Sample Encounters and Final Impressions
We have three sample encounters in the MM:
- Level 14, a fen hydra and 3 bog hags. A covey and their pet.
- Level 19, a mordant hydra and a gibbering abomination. No idea about this one.
- Level 26, 1 primordial hydra and 2 earthwind ravager elementals. A scenic wildlife encounter for the deep Elemental Chaos.
Hydras fulfill some of the same dramatic roles as dragons, since they’re giant monsters meant to provide a memorable fight all by themselves. They’re a bit simpler to run. They’re also nonsapient, which is a good thing because it makes their explaining their presence in a location fairly uncomplicated.

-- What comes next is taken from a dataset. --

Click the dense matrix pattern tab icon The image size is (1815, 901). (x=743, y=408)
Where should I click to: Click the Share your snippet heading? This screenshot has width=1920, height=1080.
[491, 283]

Dragons are sapient and have agendas; hydras are just hungry.
I love the hydra head management mechanics they came up with for the MV, since they’re a nice callback to the mythological Hydra and what Hercules had to do to kill it. They also provide some subtle ways to tweak the challenge of a fight since you could start a given hydra with more than four heads.
The simpler MM varieties still have their place, too, since you might not want every hydra to behave like the mythological one.